5

Can I use Jaccard index to calculate similarity between set and multiset?

As I know Jaccard is defines as the size of the intersection divided by the size of the union of the sample sets,

that is $J(A, B) = |A \cap B| \, / \, |A \cup B|$

Now if I have a set $s$, $s = \{\text{special}, \text{words}\}$ and a multiset $m$, $m = \{\text{term}, \text{special}, \text{words}, \text{special}\}$

How can I use Jaccard index to take repetition into consideration?

Alexey Grigorev
  • 8,147
  • 3
  • 26
  • 39
Arwa
  • 151
  • 1
  • 4

2 Answers2

4

You can use Generalized Jaccard Index, and assume that the set $s$ is actually a multiset:

If $\mathbf{x} = (x_1, x_2, \ldots, x_n)$ and $\mathbf{y} = (y_1, y_2, \ldots, y_n)$ are two vectors with all real $x_i, y_i \geq 0$, then their Jaccard similarity coefficient is defined as $$J(\mathbf{x}, \mathbf{y}) = \frac{\sum_i \min(x_i, y_i)}{\sum_i \max(x_i, y_i)}.$$

Here you can read "vector" as "multiset", and $x_i$ is a count of element $i$ in the multiset $\mathbf x$.

Alexey Grigorev
  • 8,147
  • 3
  • 26
  • 39
  • but in this case shouldn't x and y have the same size "n" which is not my case? for me s and m have different size. – Arwa Jul 22 '15 at 14:43
  • Think of multisets as vectors, all of the same size, indexed by all possible words that you can have in your sets.

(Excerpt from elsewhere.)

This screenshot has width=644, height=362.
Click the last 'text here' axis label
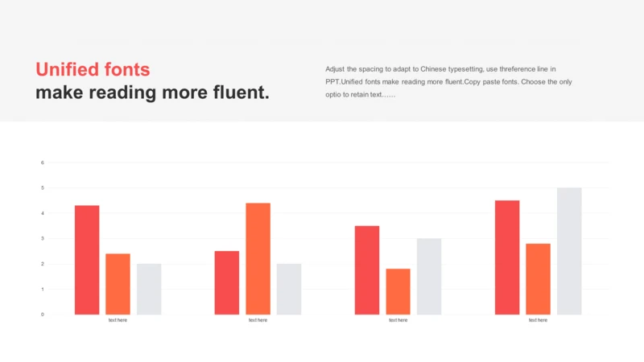538,320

Then index $i$ would go over all of them, and if both multisets don't have $i$ inside, it will contribute nothing to the total sum. – Alexey Grigorev Jul 22 '15 at 19:41
  • Okay, I think I got it. So, from the example I provided, "special" appears in the multiset "s" once and in "m" twice, "words" appears once in each. So, J(s, m) = 1 + 1 / 2 + 1 = 2/3. right? – Arwa Jul 22 '15 at 19:52
  • Yes, it's (1 + 1) / (2 + 1) – Alexey Grigorev Jul 23 '15 at 08:50
  • A question came into my mind, now we assume that "s" is a multiset, however, it is actually a set and elements inside it will always occur once. So, min(x,y) will always have the value one, will that not going to affect the final result? – Arwa Jul 26 '15 at 09:03
  • well since $s$ is a set, I believe it's fine – Alexey Grigorev Jul 26 '15 at 09:09
  • wouldn't it be ( 1 + 1 ) / ( 2 + 1 + 1 ) since it's a union in the denominator? – scottlittle Sep 30 '19 at 02:32
2

How do you want to take the repetition into account? I sew a few ways you could do it:

  1. You can just ignore it, the resulting index value would be $J(s,m)=2/3$ ;
  2. You can count the repeated words as if they were different words. Then it would be $J(s,m)=2/4$, now the union is 4 because 'special' appears twice in the union;
  3. You can count the repeated words with a different weight. For instance 0.5, $J(s,m)=2/3.5$, 'special' gets a weight of 1.5, 1 for the first appearance and 0.5 for the second.

But I would say it depends on what you are trying to do and how you are approaching your problem.

João Almeida
  • 233
  • 1
  • 6